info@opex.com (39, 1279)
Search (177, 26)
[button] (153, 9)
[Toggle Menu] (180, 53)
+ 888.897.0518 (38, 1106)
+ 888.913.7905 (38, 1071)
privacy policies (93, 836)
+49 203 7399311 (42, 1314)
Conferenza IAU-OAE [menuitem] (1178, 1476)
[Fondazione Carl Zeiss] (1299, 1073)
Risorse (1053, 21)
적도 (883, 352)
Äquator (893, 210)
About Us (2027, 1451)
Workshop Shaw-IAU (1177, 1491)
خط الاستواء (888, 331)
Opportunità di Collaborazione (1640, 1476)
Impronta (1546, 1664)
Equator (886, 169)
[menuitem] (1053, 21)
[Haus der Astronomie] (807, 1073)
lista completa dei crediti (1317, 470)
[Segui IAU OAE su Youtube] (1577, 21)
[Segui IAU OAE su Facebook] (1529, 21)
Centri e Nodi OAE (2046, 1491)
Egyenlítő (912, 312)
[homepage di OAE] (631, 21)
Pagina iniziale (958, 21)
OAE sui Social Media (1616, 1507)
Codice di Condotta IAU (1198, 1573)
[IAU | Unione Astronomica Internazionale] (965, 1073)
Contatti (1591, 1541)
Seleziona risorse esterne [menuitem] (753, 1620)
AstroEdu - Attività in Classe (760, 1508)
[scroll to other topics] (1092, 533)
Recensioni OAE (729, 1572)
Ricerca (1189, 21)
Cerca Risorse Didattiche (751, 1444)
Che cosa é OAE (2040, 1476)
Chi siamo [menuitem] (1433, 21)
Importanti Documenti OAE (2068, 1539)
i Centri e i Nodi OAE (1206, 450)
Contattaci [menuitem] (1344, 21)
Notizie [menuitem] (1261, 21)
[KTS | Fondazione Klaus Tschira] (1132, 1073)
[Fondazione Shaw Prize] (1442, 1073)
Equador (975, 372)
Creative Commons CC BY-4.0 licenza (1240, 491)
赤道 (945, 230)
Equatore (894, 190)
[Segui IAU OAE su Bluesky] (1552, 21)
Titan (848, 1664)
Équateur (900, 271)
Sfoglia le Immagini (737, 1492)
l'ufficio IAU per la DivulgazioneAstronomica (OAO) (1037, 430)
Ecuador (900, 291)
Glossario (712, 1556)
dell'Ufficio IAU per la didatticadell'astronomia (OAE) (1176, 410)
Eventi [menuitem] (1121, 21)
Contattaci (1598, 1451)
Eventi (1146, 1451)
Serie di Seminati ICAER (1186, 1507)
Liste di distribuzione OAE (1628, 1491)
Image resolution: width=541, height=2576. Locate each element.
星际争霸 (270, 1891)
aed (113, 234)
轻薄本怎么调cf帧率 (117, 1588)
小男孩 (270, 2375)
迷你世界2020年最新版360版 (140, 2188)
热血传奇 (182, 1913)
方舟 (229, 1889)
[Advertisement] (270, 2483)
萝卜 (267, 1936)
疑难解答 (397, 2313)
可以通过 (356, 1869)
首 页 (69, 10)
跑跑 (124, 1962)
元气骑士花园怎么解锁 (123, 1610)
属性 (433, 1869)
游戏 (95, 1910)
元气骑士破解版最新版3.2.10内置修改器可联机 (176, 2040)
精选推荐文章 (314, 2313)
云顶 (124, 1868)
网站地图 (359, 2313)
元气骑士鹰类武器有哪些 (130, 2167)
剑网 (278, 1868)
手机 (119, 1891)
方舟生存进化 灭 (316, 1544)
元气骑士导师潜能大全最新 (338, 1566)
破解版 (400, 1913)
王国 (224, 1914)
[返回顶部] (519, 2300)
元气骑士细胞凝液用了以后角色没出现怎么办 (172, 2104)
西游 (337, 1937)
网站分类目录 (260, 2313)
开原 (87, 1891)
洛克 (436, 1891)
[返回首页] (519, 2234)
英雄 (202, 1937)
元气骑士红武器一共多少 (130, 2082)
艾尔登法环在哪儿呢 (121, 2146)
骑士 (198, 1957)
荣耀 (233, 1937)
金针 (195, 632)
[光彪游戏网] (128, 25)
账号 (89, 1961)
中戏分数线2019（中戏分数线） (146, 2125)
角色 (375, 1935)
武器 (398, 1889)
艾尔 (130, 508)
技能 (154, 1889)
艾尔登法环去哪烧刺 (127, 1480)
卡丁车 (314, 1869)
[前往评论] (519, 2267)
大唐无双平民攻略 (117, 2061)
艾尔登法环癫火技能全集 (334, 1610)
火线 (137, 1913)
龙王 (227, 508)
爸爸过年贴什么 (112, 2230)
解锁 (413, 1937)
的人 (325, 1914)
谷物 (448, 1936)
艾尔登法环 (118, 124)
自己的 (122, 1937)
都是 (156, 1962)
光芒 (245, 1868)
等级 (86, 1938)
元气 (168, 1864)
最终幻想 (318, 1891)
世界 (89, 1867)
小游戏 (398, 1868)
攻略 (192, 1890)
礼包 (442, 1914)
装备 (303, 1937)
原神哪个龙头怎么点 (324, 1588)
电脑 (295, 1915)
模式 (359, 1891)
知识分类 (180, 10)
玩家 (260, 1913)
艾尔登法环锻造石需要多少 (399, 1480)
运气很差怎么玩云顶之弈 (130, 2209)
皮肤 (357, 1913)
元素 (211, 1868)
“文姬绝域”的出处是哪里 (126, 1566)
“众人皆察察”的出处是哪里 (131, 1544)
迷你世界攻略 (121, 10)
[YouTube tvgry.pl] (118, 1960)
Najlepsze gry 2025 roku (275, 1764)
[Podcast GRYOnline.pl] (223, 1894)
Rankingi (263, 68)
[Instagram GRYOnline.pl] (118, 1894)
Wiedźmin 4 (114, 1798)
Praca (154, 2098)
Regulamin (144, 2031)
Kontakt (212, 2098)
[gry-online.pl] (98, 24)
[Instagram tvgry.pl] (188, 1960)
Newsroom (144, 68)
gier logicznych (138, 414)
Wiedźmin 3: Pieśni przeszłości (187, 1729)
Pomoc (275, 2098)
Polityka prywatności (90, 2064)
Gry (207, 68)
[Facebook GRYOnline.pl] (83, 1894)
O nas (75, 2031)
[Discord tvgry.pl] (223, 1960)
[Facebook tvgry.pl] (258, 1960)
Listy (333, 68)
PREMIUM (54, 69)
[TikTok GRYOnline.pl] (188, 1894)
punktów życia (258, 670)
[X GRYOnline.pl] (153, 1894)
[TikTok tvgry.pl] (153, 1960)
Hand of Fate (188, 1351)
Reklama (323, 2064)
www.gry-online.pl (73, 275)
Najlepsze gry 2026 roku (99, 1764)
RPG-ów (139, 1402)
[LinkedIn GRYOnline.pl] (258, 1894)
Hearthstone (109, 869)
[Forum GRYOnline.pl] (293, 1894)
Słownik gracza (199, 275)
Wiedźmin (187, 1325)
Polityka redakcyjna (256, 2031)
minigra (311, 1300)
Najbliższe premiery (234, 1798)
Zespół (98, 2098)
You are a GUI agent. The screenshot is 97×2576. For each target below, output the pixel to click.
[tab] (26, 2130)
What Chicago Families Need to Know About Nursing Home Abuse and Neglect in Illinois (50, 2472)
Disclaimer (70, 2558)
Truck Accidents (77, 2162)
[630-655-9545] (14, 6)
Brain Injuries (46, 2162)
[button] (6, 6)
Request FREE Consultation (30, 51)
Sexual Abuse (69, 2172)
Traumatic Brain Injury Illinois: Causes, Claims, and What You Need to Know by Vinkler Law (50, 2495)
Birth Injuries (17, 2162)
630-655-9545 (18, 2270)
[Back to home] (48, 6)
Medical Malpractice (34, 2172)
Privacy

- [Action item]
Scan the entries above for the word "Fondazione" and collect each line holding it.

- [Task solution]
[Fondazione Carl Zeiss] (1299, 1073)
[KTS | Fondazione Klaus Tschira] (1132, 1073)
[Fondazione Shaw Prize] (1442, 1073)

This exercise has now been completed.